++++++ So who else thinks that Carol's new job should be training Navy Seals? Cause I do. She's so bad-ass. That episode of TWD was amazing and sadly, I still do not own the rights. Please enjoy ++++++

Seventy

The following morning when I woke up, I came into the kitchen to find Carol and Tyreese already at the table deep in discussion. They stopped talking when they saw me and Carol motioned for me to take a seat. "Where are the girls?" I asked, sitting down.

"Sophia's watching the girls outside," Tyreese replied. "The dogs are out with her."

Carol glanced over at me. "We've been thinking about staying," she told me. "Well, Tyreese has been and I think I agree with him."

I looked between the two and shook my head. "What? No! Why? Terminus! Last night you said that I should believe in the place, believe that it would be able to protect us."

Tyreese drummed on the table. "Look, PJ. Maybe we don't need to go to Terminus. I've been thinking. We can stay here. We can live here. There's food, the deer come in. The pecans grow. I know Lizzie and Myka. I know Judith. I know you. You can have the baby here. I trust you two. I don't know if I can get that anywhere else. We could stay. We can live here."

I shook my head. "No. Ah, no. You gotta give me a chance to find the others! Please! You said you trust me, Tyreese, well trust that I have confidence that we will find the others!"

Carol and Tyreese looked at each other.

I cleared my throat. "Okay. Let me try this another way. Me and Sophia will scout ahead for two days and if we can't find Terminus, we'll come back and look at fortifying for the long run. Deal?"

Carol sighed. "What if, PJ, just listen to me. What if Rick didn't make it?"

I shot her a death glare. "I'm not willing to believe that." I stood up. "If you don't want me to take Soph, that's fine. Spirit and I will go on our own." I pushed the chair back. "We'll be back in two days."

Part of me knew that I was being selfish for not wanting to be in that safe place for both me and the baby as well as the others but the other part of me didn't care. I closed the bathroom door behind me with a little bit more force than I intended to and leant up against the basin with a sigh. Looking back at myself I could hardly recognise who I was anymore. I looked tired. My once vibrant red hair was rusty in colour and my green eyes were surrounded by black circles, making me look like a racoon. I pealed my dirty clothes off and turned the shower on. The water was cold but who cares? Whoever had lived here had certainly left in a hurry, leaving behind essentials like shampoo and soap which I practically drooled over.

I didn't see the point of lingering for too long in the cold water, but as I stared at the bottom of the shower, you could see the filth rolling off me. Running my hands over my stomach, you could see that I had a slight baby bump-I had no idea how far along I actually way. When I got out of the shower, I quickly dried myself off and stared back into the mirror-more particularly, my hair. I'd let it get away from me during the prison.

There was a knock on the door as I started searching through the basin draws for a pair of scissors. "Yeah?" I replied.

"Two days okay by you?" Carol asked me.
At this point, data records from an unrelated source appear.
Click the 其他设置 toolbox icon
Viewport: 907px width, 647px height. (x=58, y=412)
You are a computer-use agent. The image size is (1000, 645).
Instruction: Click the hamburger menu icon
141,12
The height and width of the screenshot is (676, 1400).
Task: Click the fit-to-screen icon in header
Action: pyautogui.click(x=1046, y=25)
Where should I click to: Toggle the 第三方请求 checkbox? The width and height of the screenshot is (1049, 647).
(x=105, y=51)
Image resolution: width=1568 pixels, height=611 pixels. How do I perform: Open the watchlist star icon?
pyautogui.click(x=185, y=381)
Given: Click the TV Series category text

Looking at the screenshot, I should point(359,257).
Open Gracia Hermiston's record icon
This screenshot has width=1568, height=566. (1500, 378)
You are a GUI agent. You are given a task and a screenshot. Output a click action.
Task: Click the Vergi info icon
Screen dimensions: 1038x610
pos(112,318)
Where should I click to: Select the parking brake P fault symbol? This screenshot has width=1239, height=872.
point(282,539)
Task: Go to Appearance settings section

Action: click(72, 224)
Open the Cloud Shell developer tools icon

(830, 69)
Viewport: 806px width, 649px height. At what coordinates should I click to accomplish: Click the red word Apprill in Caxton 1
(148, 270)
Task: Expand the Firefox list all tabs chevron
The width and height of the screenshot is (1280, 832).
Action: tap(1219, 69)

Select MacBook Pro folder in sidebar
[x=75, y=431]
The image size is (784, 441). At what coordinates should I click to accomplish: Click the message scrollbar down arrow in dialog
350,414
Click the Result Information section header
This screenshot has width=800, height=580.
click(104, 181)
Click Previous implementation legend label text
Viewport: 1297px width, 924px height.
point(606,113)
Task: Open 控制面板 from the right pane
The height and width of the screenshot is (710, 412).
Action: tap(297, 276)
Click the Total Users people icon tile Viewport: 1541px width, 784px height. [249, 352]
Judging by the tone of my voice it was more to placate me than it was anything else. "Sophia said she'll go with you."

"Thanks," I sighed.

"You bring my daughter back, okay?" Carol all but demanded. "Then we can talk about what we're going to do."

I heard her walk off just as my fingers managed to touch something cold and metal. I glanced down at the pair of scissors and stared at my reflection before I started cutting my hair.

When I finally came out, Sophia was sitting on the floor by the door with Ollie and Spirit. She looked up at me and smiled. "You looked like that when I first met you. You look better with short hair than you do with long hair."

I messed up her hair with a grin. "You ready?"

She nodded.

"Don't wanna clean yourself up?" I asked her.

Sophia shrugged. "I took a jump in the pond."

I raised an eyebrow when I noticed she was dripping wet. "Sometimes I forget you really are a kid."

Sophia practically jumped up and followed me outside. "I've got your back PJ," she assured me. "I heard mum and Tyreese talkin' 'bout staying. I don't want to stay. It's too much like the prison. We were happy there. We were safe."

I slung my bow over my shoulder and climbed the fence. "What's your point, Dove?"

Sophia followed me. "My point is that we were stupid. We lulled ourselves into a false sense of security and we payed for it. Big time. We made a farm, we planted crops and we got comfortable and fat. We payed the price."

I raised an eyebrow and couldn't help but think this is what happens when you spend your important developmental teenage years in a situation like this. You become a soldier. When we first found Sophia she was such a scared little mouse, clinging onto her mother like a baby kitten. I felt a sudden pang of guilt thinking of HG and what he or she would be like when they grew up.

A soldier.

A pure soldier.

As we walked, the two of us remained silent, the occasional sound of a walker meeting out ears or the dogs growling to alert us to more than a single walker. We too anything out that was remotely threatening, not stopping until we reached the train tracks.

When we did, Sophia stopped in her tracks and glanced back at me. "PJ?"

"Not the tracks," I told her. "We follow sideways along the tracks, in the bushes. Tracks are too wide, too open. We don't know what we'll find."

"Or what will find us," Sophia nodded ominously.

"Do you want to take point?" I questioned.

Sophia didn't say anything, choosing to walk ahead of me.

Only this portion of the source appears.